(The records)
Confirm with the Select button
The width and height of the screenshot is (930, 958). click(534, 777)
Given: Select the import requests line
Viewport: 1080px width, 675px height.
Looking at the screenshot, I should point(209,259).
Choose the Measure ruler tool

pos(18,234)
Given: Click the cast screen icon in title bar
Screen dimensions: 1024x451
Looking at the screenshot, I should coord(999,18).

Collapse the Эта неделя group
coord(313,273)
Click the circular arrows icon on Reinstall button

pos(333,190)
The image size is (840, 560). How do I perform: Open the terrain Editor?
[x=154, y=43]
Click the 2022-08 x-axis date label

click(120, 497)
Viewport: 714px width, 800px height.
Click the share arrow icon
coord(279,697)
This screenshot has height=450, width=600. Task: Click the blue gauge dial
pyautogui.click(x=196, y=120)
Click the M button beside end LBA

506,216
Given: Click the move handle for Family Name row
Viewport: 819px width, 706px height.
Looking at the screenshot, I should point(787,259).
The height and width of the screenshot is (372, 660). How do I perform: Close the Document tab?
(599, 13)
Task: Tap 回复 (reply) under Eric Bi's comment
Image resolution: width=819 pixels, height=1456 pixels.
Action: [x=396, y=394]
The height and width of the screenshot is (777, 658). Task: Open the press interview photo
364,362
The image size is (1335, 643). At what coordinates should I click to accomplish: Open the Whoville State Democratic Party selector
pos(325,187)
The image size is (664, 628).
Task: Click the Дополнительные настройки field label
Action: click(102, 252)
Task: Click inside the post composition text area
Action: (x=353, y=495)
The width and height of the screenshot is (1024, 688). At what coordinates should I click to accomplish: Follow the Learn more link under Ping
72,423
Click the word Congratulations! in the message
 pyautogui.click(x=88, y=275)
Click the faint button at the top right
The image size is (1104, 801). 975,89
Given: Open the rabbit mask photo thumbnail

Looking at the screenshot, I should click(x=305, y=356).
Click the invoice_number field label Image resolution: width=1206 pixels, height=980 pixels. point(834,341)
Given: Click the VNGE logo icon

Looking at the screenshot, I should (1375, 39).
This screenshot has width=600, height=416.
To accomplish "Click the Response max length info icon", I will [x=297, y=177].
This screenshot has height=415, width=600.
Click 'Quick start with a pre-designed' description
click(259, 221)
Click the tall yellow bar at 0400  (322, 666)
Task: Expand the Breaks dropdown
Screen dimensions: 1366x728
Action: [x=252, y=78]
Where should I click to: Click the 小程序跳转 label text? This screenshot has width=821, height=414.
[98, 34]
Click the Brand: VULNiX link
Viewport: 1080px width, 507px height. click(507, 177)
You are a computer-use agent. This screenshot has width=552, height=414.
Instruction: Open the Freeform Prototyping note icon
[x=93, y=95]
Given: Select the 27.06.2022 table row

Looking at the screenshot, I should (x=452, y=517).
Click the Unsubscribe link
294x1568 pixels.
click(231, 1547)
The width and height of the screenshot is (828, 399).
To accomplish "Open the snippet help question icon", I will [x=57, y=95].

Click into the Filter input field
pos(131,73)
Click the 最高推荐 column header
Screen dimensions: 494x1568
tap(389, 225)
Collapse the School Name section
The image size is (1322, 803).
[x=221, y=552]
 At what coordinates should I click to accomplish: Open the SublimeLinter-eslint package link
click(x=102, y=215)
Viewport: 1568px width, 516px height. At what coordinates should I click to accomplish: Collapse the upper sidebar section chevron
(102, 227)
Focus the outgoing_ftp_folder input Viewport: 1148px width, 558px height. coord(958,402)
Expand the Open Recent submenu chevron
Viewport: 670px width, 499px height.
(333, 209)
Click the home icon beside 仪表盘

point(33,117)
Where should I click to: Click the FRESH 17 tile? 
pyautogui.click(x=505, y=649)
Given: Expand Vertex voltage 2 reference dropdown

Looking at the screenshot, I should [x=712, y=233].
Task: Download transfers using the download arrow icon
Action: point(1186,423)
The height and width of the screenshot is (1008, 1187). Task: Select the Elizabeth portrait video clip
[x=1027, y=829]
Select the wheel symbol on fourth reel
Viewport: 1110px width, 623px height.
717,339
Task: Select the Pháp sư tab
(End The records)
Your instructions
Your answer must consist only of the lines from the start of the records above through the line with "This screenshot has width=600, height=416.", each retyped exactly.

Exercise response
Confirm with the Select button
The width and height of the screenshot is (930, 958). click(534, 777)
Given: Select the import requests line
Viewport: 1080px width, 675px height.
Looking at the screenshot, I should point(209,259).
Choose the Measure ruler tool

pos(18,234)
Given: Click the cast screen icon in title bar
Screen dimensions: 1024x451
Looking at the screenshot, I should coord(999,18).

Collapse the Эта неделя group
coord(313,273)
Click the circular arrows icon on Reinstall button

pos(333,190)
The image size is (840, 560). How do I perform: Open the terrain Editor?
[x=154, y=43]
Click the 2022-08 x-axis date label

click(120, 497)
Viewport: 714px width, 800px height.
Click the share arrow icon
coord(279,697)
This screenshot has height=450, width=600. Task: Click the blue gauge dial
pyautogui.click(x=196, y=120)
Click the M button beside end LBA

506,216
Given: Click the move handle for Family Name row
Viewport: 819px width, 706px height.
Looking at the screenshot, I should point(787,259).
The height and width of the screenshot is (372, 660). How do I perform: Close the Document tab?
(599, 13)
Task: Tap 回复 (reply) under Eric Bi's comment
Image resolution: width=819 pixels, height=1456 pixels.
Action: [x=396, y=394]
The height and width of the screenshot is (777, 658). Task: Open the press interview photo
364,362
The image size is (1335, 643). At what coordinates should I click to accomplish: Open the Whoville State Democratic Party selector
pos(325,187)
The image size is (664, 628).
Task: Click the Дополнительные настройки field label
Action: click(102, 252)
Task: Click inside the post composition text area
Action: (x=353, y=495)
The width and height of the screenshot is (1024, 688). At what coordinates should I click to accomplish: Follow the Learn more link under Ping
72,423
Click the word Congratulations! in the message
 pyautogui.click(x=88, y=275)
Click the faint button at the top right
The image size is (1104, 801). 975,89
Given: Open the rabbit mask photo thumbnail

Looking at the screenshot, I should click(x=305, y=356).
Click the invoice_number field label Image resolution: width=1206 pixels, height=980 pixels. point(834,341)
Given: Click the VNGE logo icon

Looking at the screenshot, I should (1375, 39).
This screenshot has width=600, height=416.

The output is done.